A team of laboratory astrophysicists from Leiden University (the Netherlands) managed to make glycerol under conditions comparable to those in dark interstellar clouds. They allowed carbon monoxide ice to react with hydrogen atoms at minus 250 degrees Celsius. The researchers publish their findings in the Astrophysical Journal.

In recent years more and more complex molecules have been identified in space. Their formation schemes are still under debate. Gleb Fedoseev, now a postdoc at the Osservatorio Astrofisico di Catania in Italy and the first author of the article: "The density of particles in space is extremely low and carbon monoxide is highly volatile. However, it freezes out on small dust particles at temperatures below 250 degrees Celsius where it acts as the seed for larger and more complex molecules, once it starts interacting with impacting hydrogen atoms."

In 2009, the Dutch researchers using their cryogenic hydrogen bombardment setups showed that carbon monoxide upon hydrogenation reacts to form formaldehyde (4 atoms) and methanol (6 atoms). By 2015, it became possible to make the sugar glycolaldehyde (8 atoms). And now, it has been possible to form glycerol (14 atoms).

Harold Linnartz, head of the Sackler Laboratory for Astrophysics at Leiden University: "If you systematically allow reaction products along this reaction chain to react with each other, more complex molecules are formed. We now have reached the level of glycerol, two levels higher and we have ribose, a sugar that is important in the coding of our genes."

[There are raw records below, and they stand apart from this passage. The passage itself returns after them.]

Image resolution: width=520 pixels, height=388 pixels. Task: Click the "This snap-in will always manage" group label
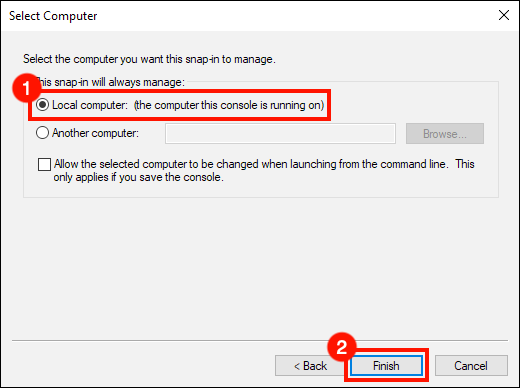coord(111,82)
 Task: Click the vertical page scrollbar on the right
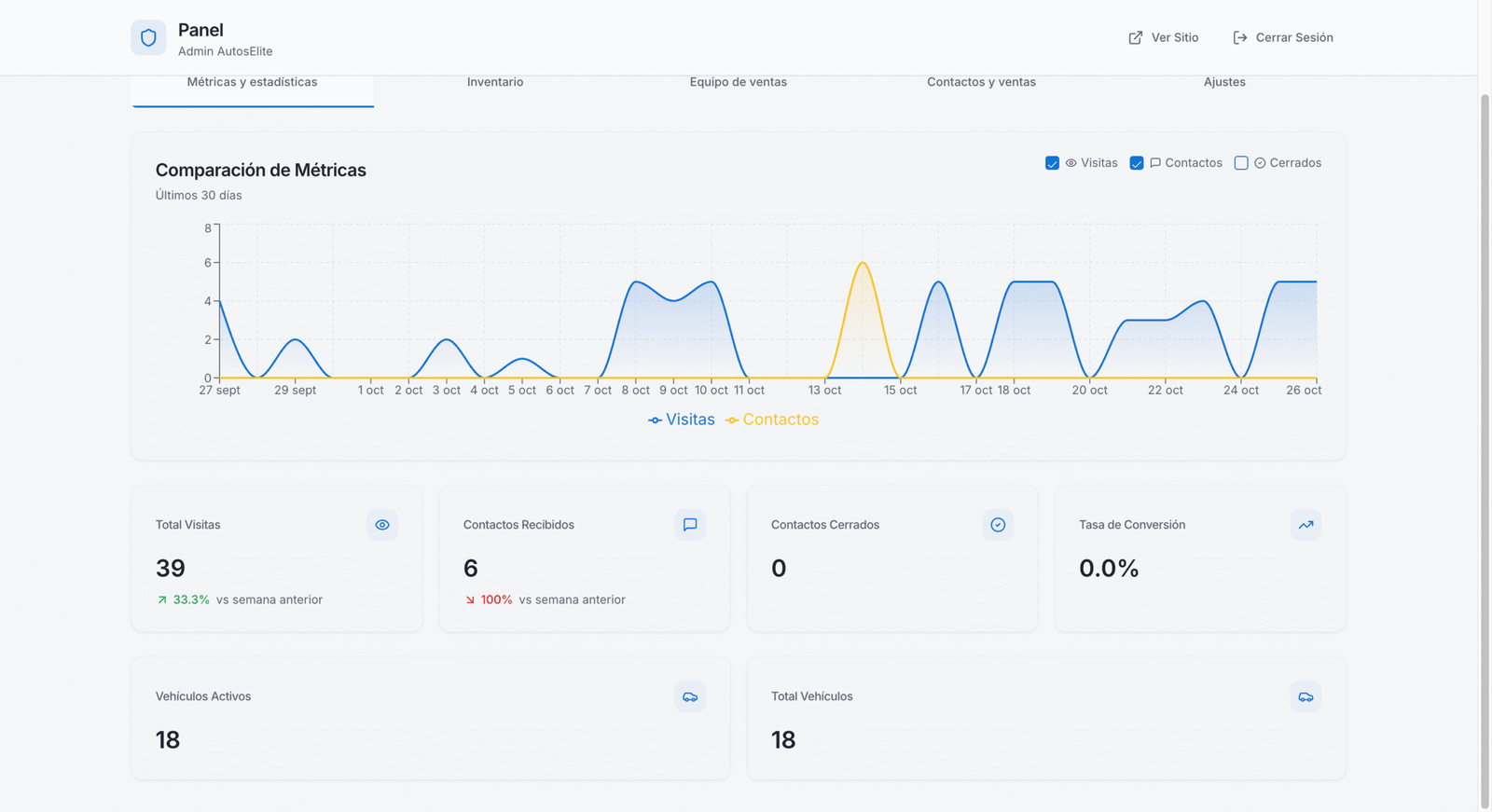pos(1485,447)
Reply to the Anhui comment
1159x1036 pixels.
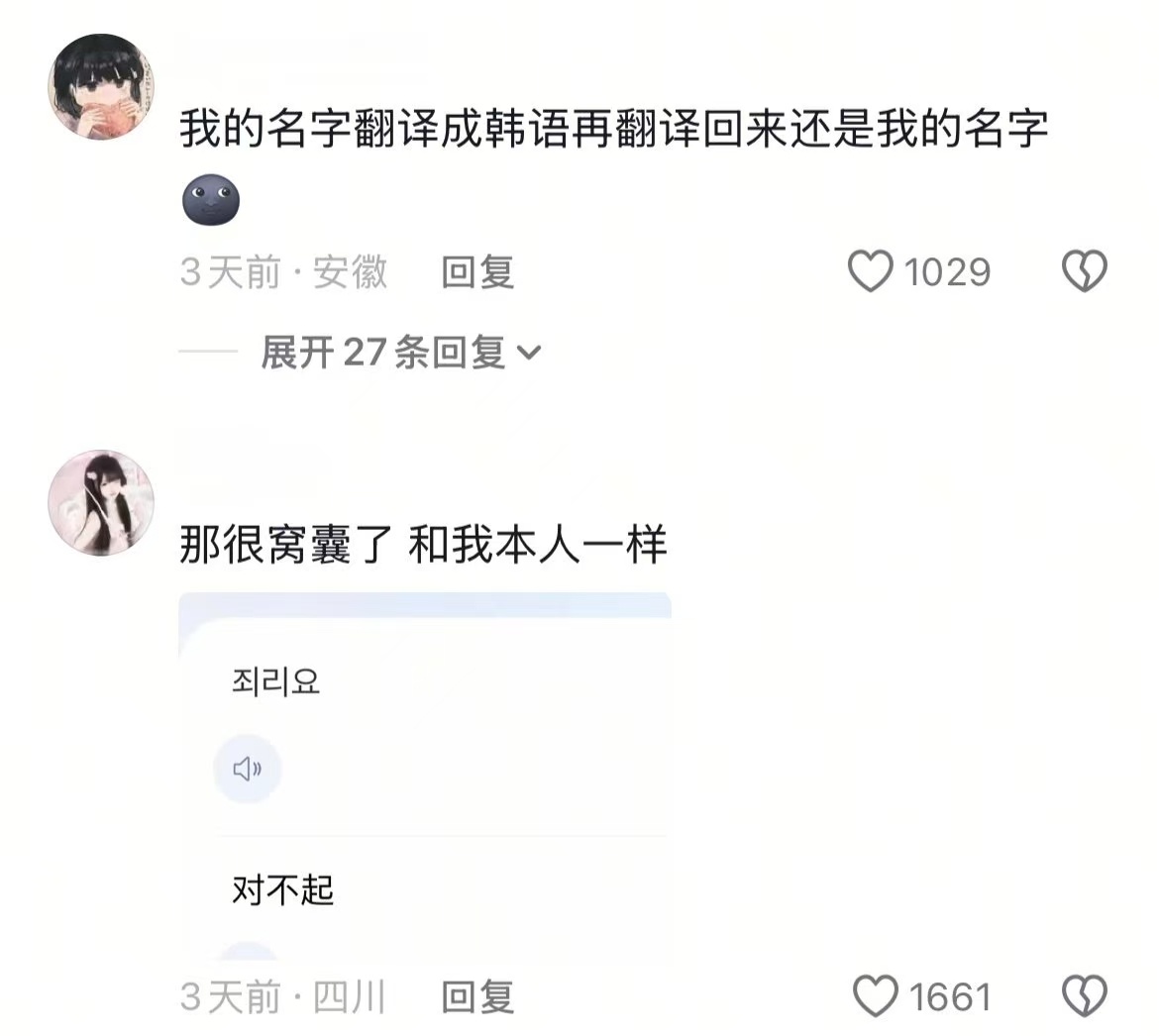coord(477,272)
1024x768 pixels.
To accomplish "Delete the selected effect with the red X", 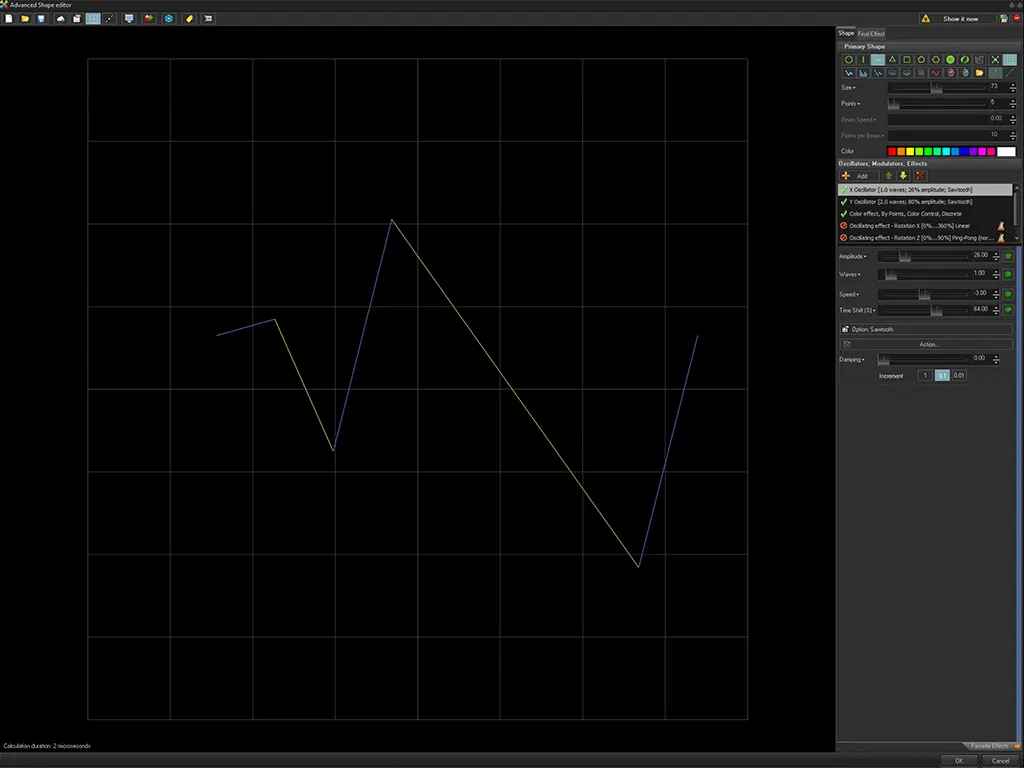I will [x=919, y=176].
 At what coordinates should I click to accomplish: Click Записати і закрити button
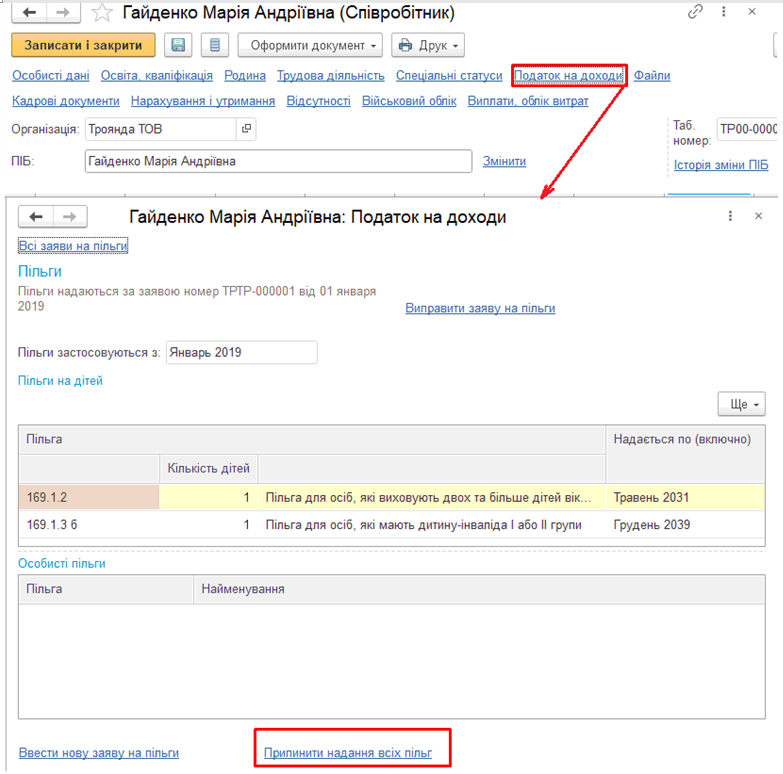pos(83,45)
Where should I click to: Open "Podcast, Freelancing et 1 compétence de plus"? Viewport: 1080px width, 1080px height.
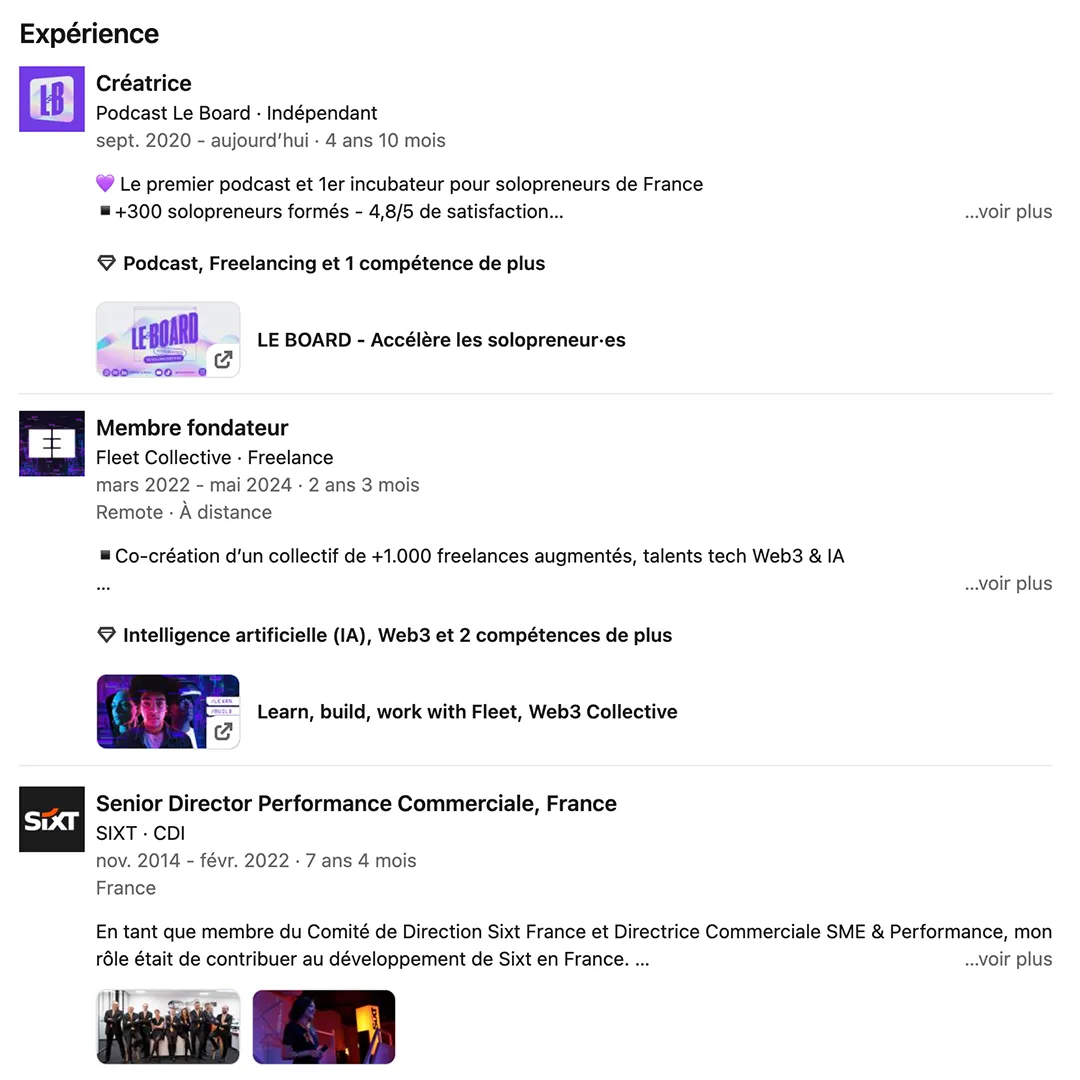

The big question now is whether glycerol is also present in interstellar clouds. The molecules of formaldehyde, methanol and glycolaldehyde have already been detected by telescopes in the interstellar clouds of IRAS 16293-2422.

This is a star forming region in the constellation of Ophiuchus at a distance of 460 light years from Earth. The young stars emerging here resemble our sun 4.5 billion years ago. The goal for the next year is to use ALMA, the world's largest radio telescope, to search for molecular fingerprints of glycerol, exactly there where also its precursors were identified.

Ewine van Dishoeck (Leiden University): "The more complex the chemistry in an early evolutionary stage of a star, the greater the chance that the building blocks of life were already available before planets were formed."

Glycerol, C3H8O3, is an essential component of living cell membranes and it is the molecular backbone of numerous chemical and biological compounds. Glycerol is also included in cough drops, suppositories, toothpaste, shampoo, soap, candy and margarine. On Earth it is easy to produce, but in space the circumstances are clearly different. That's the reason why laboratory experiments are needed to simulate the processes at play.